**WHAT IS REQUIRED:**
Once you have read the data below, please repeat all of it exactly.

**INPUT RECORDS:**

»»

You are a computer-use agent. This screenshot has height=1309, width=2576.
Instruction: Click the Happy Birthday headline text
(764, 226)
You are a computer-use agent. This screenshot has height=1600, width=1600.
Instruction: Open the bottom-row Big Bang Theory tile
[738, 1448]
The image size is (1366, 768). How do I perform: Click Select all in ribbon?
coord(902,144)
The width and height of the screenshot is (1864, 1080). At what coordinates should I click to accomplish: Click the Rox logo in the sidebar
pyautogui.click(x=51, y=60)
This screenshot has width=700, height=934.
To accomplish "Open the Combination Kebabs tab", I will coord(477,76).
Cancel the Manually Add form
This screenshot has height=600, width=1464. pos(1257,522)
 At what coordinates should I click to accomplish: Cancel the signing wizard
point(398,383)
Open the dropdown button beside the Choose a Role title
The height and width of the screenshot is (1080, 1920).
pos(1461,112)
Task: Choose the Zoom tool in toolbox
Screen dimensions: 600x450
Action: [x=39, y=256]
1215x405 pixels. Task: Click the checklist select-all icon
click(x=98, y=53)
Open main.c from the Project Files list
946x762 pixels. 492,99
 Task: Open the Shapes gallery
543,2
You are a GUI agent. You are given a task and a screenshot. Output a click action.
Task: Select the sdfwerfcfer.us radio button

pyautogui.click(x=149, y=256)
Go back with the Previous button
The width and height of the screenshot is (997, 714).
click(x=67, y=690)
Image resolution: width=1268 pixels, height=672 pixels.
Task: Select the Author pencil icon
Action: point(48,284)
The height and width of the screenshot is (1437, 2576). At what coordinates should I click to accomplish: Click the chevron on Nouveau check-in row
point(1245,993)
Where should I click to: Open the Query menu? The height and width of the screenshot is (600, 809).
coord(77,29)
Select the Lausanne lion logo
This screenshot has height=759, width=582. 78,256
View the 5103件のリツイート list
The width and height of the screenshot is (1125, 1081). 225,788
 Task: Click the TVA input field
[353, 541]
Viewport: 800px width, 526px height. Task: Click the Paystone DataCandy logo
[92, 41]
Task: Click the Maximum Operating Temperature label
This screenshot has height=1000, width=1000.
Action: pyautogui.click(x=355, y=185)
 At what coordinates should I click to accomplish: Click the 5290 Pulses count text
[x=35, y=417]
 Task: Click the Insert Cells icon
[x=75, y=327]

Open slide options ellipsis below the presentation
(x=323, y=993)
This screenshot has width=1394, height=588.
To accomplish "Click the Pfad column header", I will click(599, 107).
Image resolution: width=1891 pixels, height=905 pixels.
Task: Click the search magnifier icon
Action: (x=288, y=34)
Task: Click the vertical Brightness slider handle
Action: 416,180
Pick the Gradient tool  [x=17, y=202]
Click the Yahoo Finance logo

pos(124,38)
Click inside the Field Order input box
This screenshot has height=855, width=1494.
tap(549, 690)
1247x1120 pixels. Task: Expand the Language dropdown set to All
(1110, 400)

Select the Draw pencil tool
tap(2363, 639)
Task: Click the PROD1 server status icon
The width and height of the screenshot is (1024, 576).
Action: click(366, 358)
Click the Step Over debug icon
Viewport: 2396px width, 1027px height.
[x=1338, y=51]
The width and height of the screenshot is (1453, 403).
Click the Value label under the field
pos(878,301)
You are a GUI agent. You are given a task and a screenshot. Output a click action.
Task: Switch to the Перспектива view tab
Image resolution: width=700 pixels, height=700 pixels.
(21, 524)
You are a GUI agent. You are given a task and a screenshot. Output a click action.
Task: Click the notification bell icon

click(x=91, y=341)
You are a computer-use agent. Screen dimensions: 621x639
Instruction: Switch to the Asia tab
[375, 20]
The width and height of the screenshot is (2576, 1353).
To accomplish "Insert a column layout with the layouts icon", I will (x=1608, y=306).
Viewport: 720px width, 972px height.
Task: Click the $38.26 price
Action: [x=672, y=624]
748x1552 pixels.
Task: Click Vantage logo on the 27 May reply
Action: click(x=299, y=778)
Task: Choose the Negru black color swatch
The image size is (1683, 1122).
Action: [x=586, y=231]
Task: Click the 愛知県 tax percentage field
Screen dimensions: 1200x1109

««

**REPLY TO THE TASK:**
You are a computer-use agent. This screenshot has height=1309, width=2576.
Instruction: Click the Happy Birthday headline text
(764, 226)
You are a computer-use agent. This screenshot has height=1600, width=1600.
Instruction: Open the bottom-row Big Bang Theory tile
[738, 1448]
The image size is (1366, 768). How do I perform: Click Select all in ribbon?
coord(902,144)
The width and height of the screenshot is (1864, 1080). At what coordinates should I click to accomplish: Click the Rox logo in the sidebar
pyautogui.click(x=51, y=60)
This screenshot has width=700, height=934.
To accomplish "Open the Combination Kebabs tab", I will coord(477,76).
Cancel the Manually Add form
This screenshot has height=600, width=1464. pos(1257,522)
 At what coordinates should I click to accomplish: Cancel the signing wizard
point(398,383)
Open the dropdown button beside the Choose a Role title
The height and width of the screenshot is (1080, 1920).
pos(1461,112)
Task: Choose the Zoom tool in toolbox
Screen dimensions: 600x450
Action: [x=39, y=256]
1215x405 pixels. Task: Click the checklist select-all icon
click(x=98, y=53)
Open main.c from the Project Files list
946x762 pixels. 492,99
 Task: Open the Shapes gallery
543,2
You are a GUI agent. You are given a task and a screenshot. Output a click action.
Task: Select the sdfwerfcfer.us radio button

pyautogui.click(x=149, y=256)
Go back with the Previous button
The width and height of the screenshot is (997, 714).
click(x=67, y=690)
Image resolution: width=1268 pixels, height=672 pixels.
Task: Select the Author pencil icon
Action: point(48,284)
The height and width of the screenshot is (1437, 2576). At what coordinates should I click to accomplish: Click the chevron on Nouveau check-in row
point(1245,993)
Where should I click to: Open the Query menu? The height and width of the screenshot is (600, 809).
coord(77,29)
Select the Lausanne lion logo
This screenshot has height=759, width=582. 78,256
View the 5103件のリツイート list
The width and height of the screenshot is (1125, 1081). 225,788
 Task: Click the TVA input field
[353, 541]
Viewport: 800px width, 526px height. Task: Click the Paystone DataCandy logo
[92, 41]
Task: Click the Maximum Operating Temperature label
This screenshot has height=1000, width=1000.
Action: pyautogui.click(x=355, y=185)
 At what coordinates should I click to accomplish: Click the 5290 Pulses count text
[x=35, y=417]
 Task: Click the Insert Cells icon
[x=75, y=327]

Open slide options ellipsis below the presentation
(x=323, y=993)
This screenshot has width=1394, height=588.
To accomplish "Click the Pfad column header", I will click(599, 107).
Image resolution: width=1891 pixels, height=905 pixels.
Task: Click the search magnifier icon
Action: (x=288, y=34)
Task: Click the vertical Brightness slider handle
Action: 416,180
Pick the Gradient tool  [x=17, y=202]
Click the Yahoo Finance logo

pos(124,38)
Click inside the Field Order input box
This screenshot has height=855, width=1494.
tap(549, 690)
1247x1120 pixels. Task: Expand the Language dropdown set to All
(1110, 400)

Select the Draw pencil tool
tap(2363, 639)
Task: Click the PROD1 server status icon
The width and height of the screenshot is (1024, 576).
Action: click(366, 358)
Click the Step Over debug icon
Viewport: 2396px width, 1027px height.
[x=1338, y=51]
The width and height of the screenshot is (1453, 403).
Click the Value label under the field
pos(878,301)
You are a GUI agent. You are given a task and a screenshot. Output a click action.
Task: Switch to the Перспектива view tab
Image resolution: width=700 pixels, height=700 pixels.
(21, 524)
You are a GUI agent. You are given a task and a screenshot. Output a click action.
Task: Click the notification bell icon

click(x=91, y=341)
You are a computer-use agent. Screen dimensions: 621x639
Instruction: Switch to the Asia tab
[375, 20]
The width and height of the screenshot is (2576, 1353).
To accomplish "Insert a column layout with the layouts icon", I will (x=1608, y=306).
Viewport: 720px width, 972px height.
Task: Click the $38.26 price
Action: [x=672, y=624]
748x1552 pixels.
Task: Click Vantage logo on the 27 May reply
Action: click(x=299, y=778)
Task: Choose the Negru black color swatch
The image size is (1683, 1122).
Action: [x=586, y=231]
Task: Click the 愛知県 tax percentage field
Screen dimensions: 1200x1109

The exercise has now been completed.